### BRIEF
From the records below, copy every line that contains the word "blue".
● ● ● ● ●
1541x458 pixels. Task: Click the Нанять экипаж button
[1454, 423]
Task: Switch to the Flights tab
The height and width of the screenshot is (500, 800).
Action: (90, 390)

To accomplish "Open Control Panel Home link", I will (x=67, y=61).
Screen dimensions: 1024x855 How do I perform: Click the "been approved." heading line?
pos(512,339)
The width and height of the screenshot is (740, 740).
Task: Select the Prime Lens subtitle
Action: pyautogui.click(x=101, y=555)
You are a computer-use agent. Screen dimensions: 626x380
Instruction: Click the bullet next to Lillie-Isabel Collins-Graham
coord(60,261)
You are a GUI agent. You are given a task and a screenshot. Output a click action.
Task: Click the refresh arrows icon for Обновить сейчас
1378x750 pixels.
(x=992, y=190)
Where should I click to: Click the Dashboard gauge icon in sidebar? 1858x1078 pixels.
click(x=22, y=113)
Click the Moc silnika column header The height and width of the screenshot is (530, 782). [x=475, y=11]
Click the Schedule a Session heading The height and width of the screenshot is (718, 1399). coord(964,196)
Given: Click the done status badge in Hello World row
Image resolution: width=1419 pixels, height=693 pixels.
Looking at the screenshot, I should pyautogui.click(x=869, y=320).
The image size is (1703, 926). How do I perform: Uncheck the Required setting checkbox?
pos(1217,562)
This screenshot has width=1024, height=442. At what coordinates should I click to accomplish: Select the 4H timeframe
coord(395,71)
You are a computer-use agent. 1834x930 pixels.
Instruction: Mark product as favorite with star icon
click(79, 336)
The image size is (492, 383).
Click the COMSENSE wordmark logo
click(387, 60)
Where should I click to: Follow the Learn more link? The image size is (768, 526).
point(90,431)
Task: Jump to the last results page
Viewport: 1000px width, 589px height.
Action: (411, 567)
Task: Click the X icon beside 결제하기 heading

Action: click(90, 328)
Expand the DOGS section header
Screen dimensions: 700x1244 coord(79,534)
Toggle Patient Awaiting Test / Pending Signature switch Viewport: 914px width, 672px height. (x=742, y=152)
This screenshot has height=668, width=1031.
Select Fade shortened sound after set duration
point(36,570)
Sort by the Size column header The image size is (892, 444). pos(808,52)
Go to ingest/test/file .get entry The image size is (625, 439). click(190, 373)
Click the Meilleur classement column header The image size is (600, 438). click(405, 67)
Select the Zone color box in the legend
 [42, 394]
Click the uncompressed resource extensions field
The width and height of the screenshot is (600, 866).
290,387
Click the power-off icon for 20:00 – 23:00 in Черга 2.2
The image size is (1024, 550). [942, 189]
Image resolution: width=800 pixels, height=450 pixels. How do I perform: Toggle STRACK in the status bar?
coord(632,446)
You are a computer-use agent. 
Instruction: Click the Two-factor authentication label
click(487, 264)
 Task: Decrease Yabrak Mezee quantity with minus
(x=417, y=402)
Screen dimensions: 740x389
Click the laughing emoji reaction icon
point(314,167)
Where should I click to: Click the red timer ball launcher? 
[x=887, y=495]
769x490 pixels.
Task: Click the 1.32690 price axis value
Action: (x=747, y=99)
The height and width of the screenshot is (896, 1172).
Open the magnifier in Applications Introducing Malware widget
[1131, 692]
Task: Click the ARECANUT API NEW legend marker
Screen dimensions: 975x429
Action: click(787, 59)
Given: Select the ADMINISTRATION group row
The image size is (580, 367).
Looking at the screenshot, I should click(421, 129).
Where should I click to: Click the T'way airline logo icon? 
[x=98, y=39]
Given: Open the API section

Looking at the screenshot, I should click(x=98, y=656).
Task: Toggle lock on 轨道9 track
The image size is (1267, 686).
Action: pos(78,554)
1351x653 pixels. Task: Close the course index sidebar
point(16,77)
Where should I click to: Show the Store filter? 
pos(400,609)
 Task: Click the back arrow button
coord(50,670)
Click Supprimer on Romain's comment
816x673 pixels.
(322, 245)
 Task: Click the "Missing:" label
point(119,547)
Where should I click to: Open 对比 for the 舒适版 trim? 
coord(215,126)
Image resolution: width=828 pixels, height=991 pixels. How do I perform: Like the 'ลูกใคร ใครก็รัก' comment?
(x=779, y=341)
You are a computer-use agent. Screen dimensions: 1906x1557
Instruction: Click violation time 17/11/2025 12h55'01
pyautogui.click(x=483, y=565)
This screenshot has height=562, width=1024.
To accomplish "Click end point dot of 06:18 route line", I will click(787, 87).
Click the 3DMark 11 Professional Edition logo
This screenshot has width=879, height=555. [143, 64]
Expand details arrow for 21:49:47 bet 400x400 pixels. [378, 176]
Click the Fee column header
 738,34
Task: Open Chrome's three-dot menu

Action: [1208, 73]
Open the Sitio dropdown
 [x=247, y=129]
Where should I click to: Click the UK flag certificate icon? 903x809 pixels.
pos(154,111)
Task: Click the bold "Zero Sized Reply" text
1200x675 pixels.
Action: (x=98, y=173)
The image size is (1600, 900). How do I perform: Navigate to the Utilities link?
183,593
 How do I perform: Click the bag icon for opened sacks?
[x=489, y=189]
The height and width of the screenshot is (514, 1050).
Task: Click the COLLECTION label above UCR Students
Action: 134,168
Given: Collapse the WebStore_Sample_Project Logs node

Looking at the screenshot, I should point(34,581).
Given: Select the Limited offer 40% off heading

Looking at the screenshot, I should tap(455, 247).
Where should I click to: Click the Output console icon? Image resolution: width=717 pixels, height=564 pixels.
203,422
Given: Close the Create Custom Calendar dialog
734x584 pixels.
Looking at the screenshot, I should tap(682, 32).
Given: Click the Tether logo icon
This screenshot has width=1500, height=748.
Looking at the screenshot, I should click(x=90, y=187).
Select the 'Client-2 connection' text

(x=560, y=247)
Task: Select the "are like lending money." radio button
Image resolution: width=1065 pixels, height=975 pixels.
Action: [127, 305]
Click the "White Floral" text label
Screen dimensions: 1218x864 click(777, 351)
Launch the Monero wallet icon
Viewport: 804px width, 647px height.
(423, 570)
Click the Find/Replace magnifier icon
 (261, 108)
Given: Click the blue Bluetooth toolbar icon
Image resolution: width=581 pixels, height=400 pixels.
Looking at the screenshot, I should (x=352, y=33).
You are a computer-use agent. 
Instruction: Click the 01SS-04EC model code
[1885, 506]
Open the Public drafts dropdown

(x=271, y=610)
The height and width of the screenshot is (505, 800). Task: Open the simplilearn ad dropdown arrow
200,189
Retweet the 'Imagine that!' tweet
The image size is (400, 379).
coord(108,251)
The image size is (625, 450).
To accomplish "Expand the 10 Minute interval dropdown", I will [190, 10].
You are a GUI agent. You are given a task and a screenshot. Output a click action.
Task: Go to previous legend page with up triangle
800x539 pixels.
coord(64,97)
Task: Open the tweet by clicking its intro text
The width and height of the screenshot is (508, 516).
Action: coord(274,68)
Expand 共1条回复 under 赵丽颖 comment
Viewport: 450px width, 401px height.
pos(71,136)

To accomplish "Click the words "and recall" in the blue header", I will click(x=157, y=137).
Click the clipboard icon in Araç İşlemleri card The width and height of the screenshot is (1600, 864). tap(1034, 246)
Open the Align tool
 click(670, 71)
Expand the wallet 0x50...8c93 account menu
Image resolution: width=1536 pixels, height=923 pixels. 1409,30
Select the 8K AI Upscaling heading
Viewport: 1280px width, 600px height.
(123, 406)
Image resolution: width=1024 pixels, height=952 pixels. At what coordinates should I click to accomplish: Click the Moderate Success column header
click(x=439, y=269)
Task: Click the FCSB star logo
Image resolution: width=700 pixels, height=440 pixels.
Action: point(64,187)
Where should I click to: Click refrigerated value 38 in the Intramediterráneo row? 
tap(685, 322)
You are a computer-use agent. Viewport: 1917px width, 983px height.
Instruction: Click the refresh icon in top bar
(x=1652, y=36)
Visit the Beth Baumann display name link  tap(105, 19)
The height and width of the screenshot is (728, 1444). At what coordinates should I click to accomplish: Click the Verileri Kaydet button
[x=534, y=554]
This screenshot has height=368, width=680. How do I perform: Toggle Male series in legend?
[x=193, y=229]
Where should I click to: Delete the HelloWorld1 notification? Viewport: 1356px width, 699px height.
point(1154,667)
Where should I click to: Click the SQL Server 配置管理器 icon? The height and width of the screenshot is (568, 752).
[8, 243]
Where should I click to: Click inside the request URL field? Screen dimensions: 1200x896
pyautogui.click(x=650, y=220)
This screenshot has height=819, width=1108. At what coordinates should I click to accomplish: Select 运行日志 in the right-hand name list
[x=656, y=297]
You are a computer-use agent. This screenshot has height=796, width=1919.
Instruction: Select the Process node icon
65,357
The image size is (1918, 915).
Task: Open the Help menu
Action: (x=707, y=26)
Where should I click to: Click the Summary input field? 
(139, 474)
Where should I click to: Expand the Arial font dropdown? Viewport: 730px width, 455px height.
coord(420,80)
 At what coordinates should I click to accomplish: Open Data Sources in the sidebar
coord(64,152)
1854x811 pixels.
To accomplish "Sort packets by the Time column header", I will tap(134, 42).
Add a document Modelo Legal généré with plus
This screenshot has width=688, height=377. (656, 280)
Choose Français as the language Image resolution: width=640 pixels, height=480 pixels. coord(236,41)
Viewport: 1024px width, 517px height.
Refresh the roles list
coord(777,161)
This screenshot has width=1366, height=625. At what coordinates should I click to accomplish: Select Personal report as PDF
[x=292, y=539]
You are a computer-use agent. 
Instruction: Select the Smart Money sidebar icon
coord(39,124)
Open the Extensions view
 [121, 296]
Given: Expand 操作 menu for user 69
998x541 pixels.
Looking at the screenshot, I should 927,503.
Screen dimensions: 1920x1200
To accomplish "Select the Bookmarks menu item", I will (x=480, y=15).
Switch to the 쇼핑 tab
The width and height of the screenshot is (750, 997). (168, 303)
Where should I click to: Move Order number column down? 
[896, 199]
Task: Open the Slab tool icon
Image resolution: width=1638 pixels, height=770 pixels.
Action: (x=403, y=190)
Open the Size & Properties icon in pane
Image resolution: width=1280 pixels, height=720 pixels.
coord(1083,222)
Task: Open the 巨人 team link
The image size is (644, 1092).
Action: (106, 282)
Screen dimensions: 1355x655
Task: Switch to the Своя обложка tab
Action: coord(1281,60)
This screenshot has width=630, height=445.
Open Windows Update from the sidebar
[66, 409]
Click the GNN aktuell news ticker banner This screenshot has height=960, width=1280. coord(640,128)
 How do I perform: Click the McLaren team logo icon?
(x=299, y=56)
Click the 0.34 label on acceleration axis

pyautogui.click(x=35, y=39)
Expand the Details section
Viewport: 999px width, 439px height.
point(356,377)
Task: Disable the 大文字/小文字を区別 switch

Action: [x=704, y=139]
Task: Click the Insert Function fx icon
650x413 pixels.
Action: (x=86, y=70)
● ● ● ● ●
### WRITTEN ANSWER
Given: Click the blue Bluetooth toolbar icon
To accomplish "Click the words "and recall" in the blue header", I will click(x=157, y=137).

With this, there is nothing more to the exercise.